A fairly old adage says that the two unavoidable things in life are death and taxes. I actually can think of two other events that fit the parameters of being unavoidable: change and failure. Quite a list there, eh? Death, taxes, change and failure. Possibly four of the greatest fears most people probably have. I know I have had them at one time or another in my own life – well, maybe not a fear of taxes, but certainly a less-than-rosy view of them.
I’ve also had my own moments of failure, disappointment and heartbreak. It’s never a good thing to decide as a senior in high school that all you ever want to be is a lawyer… to go to college and spend so much focus on getting into law school… and then working your ass off in law school to get that first shiny job with a big firm… only to realize you despise being a lawyer. Or to be working at a job and be part of a 1/3 of the company lay-off, move home to live with your parents at age 29 and spend 9 months out of work, all the while doubting whether you can truly make something of yourself. That’s all happened to me and while a lot of it brought me down to my knees, I also think I learned an enormous amount about life and myself in that time.
JK Rowling spoke 2 years ago at the commencement for Harvard University and touched on what failure (as painful and agonizing as it was), did for her.
J.K. Rowling Speaks at Harvard Commencement from Harvard Magazine on Vimeo.

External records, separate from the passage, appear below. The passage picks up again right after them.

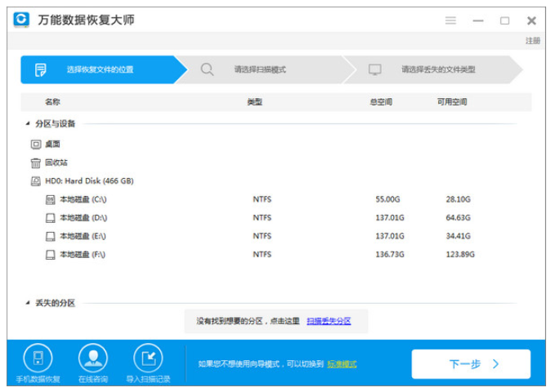Click the 注册 register link
Screen dimensions: 551x392
point(532,41)
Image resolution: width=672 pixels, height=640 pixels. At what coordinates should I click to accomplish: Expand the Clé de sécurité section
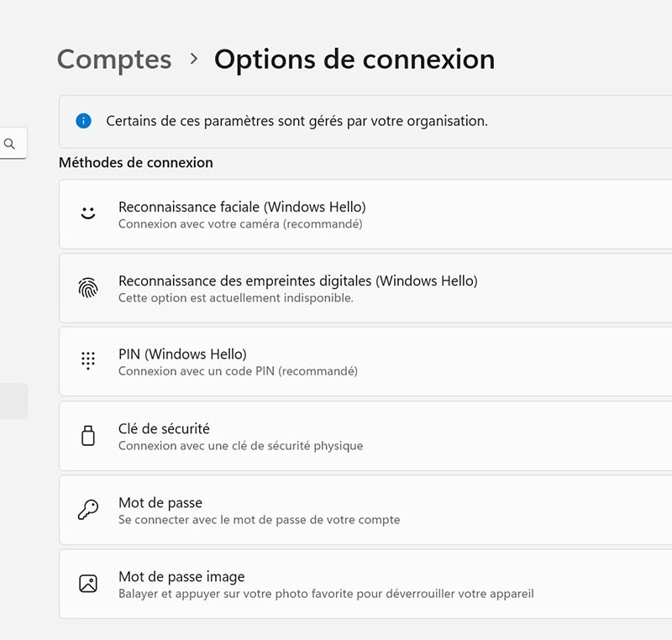coord(361,436)
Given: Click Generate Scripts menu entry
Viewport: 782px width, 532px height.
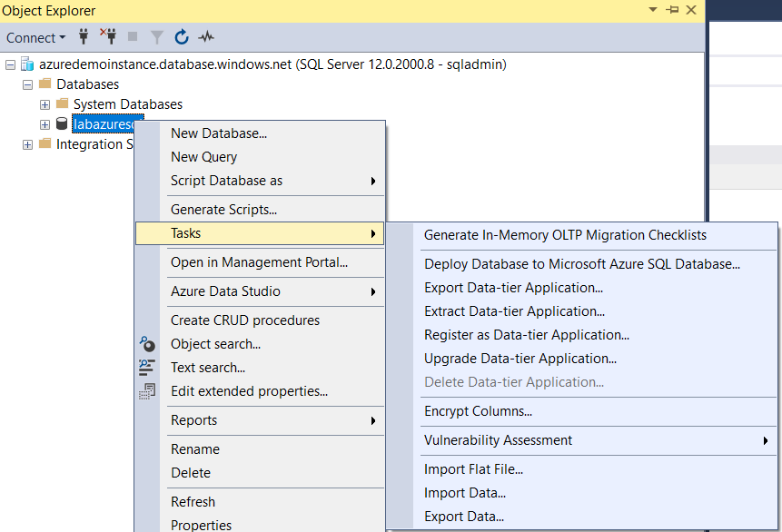Looking at the screenshot, I should coord(223,210).
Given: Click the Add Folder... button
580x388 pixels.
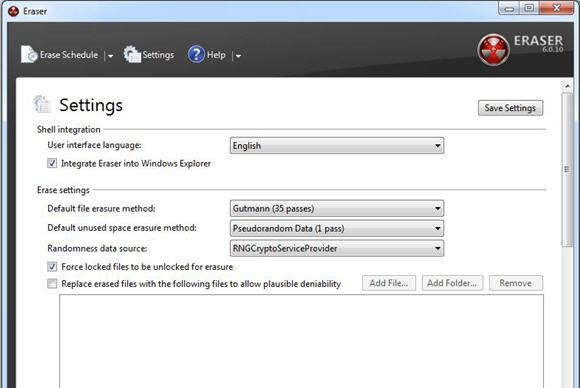Looking at the screenshot, I should (452, 283).
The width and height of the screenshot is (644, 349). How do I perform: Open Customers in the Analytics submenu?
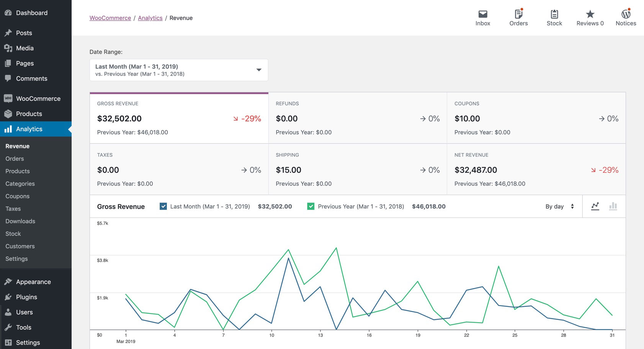point(20,246)
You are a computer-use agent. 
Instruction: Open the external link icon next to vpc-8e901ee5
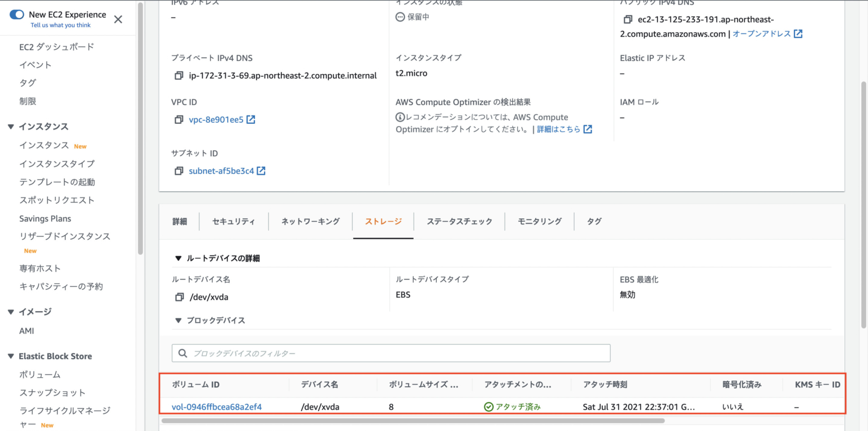point(251,119)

The point she makes that stuck me most was this:
So why do I talk about the benefits of failure? Simply because failure meant a stripping away of the inessential. I stopped pretending to myself that I was anything other than what I was and began to direct all my energy into finishing the only work that mattered to me. Had I really succeeded at anything else, I might never have found the determination to succeed in the one arena where I believed I truly belonged. I was set free because my greatest fear had been realized and I was still alive and I still had a daughter whom I adored and I had an old typewriter and a big idea. And so rock-bottom became the solid foundation on which I rebuilt my life.

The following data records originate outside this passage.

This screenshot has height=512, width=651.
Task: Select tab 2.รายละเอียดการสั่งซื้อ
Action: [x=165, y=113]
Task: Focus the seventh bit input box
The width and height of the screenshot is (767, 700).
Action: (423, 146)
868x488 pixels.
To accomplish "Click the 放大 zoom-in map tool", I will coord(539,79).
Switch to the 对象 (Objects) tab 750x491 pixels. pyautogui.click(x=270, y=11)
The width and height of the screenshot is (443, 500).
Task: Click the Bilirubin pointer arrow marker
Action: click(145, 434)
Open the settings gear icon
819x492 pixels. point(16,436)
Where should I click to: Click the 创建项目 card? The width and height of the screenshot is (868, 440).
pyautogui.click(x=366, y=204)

That last line is an incredibly powerful insight and mirrors my own experience. Granted, I was not in a place probably as difficult and dark as Ms. Rowling, but I was certainly not at the pinnacle of my powers in any sense. And it sucked – bad.
But it shows that when difficulties come, they are very rarely terminal. They will require an ego-check or some pride swallowing, but they are surely not the end of it all. It’s just a another example of keeping one’s perspective when you face the inevitable difficulties of your life.

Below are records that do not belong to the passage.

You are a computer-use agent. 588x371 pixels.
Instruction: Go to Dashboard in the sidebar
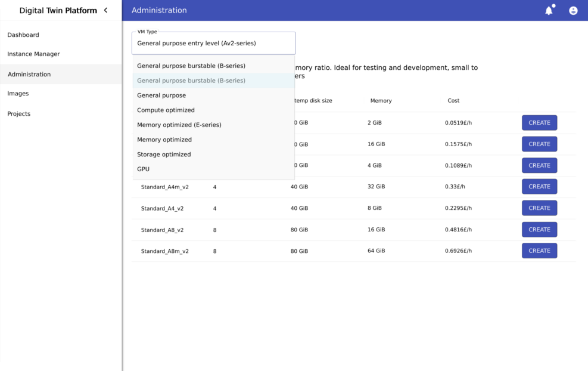pos(23,35)
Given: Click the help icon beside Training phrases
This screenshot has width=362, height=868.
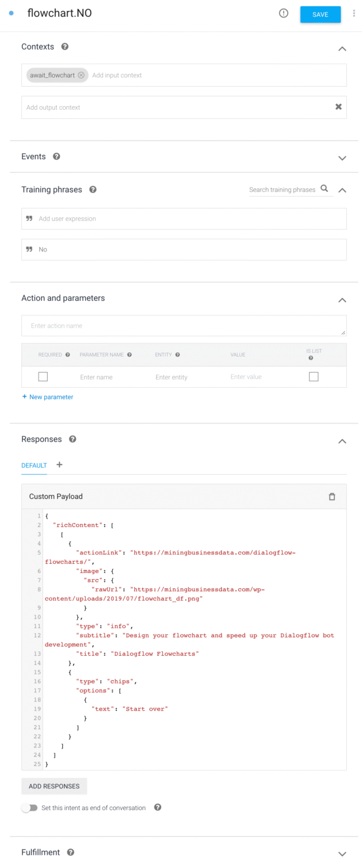Looking at the screenshot, I should [x=92, y=189].
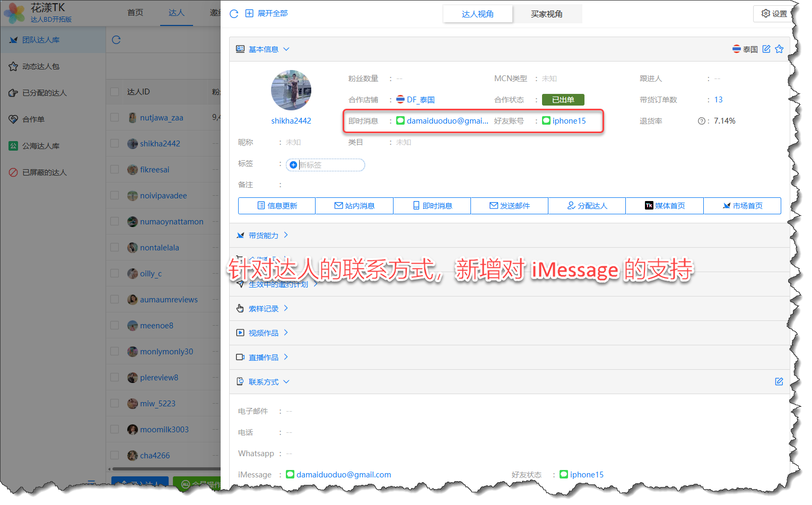Click the help icon beside 退货率
This screenshot has width=812, height=505.
(x=701, y=121)
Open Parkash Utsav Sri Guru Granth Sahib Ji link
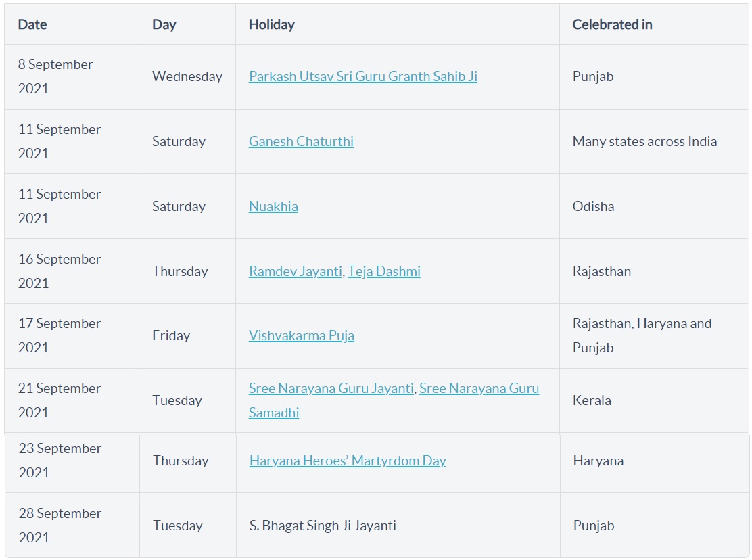 [x=362, y=76]
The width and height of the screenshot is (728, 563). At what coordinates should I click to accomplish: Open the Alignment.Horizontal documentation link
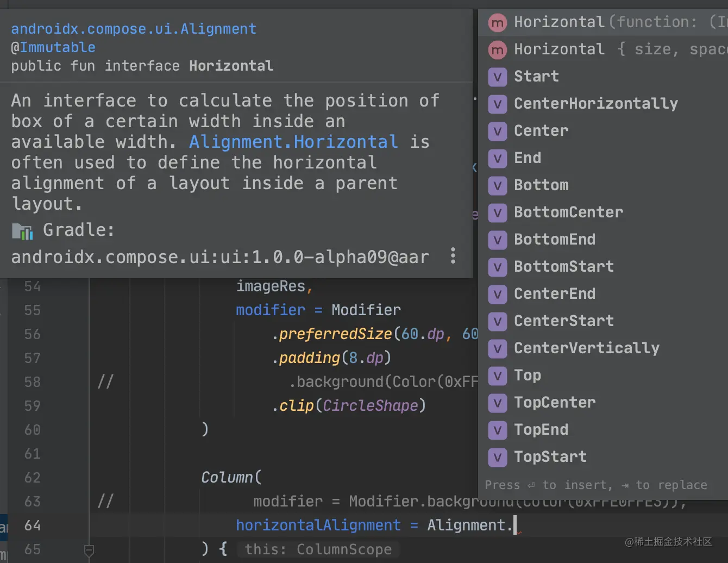(293, 142)
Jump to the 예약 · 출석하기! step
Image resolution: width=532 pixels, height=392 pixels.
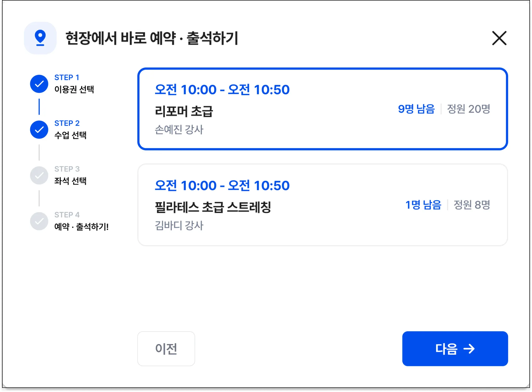(x=81, y=227)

So I would love to add a fifth unavoidable to the initial list from this posting, but maybe it’s not an “unavoidable” as much as it is a near certain result when you face some ugly times:
This too shall pass.
2 Replies to “JK Rowling on Failure”
Great post. As a mother of a teenage son, “this too shall pass” is my mantra! I believe that we are all aware of the “arena” where we truly belong but we are somewhat imprisoned by the “job” that is paying the bills and providing the health benefits. By no means does this mean I want someone to strip me of my duties (I really do like my job) but I can’t help but think my arena is waiting patiently for me to arrive….the clock is ticking……
Thanks Heidi! i love that analogy of your arena patiently waiting. It’s hard because we may like our jobs just fine, but there can always be that nagging notion that we are missing out on what we love. Now if there was only a way to improve that search. THAT is what Google needs to get crackin’ on.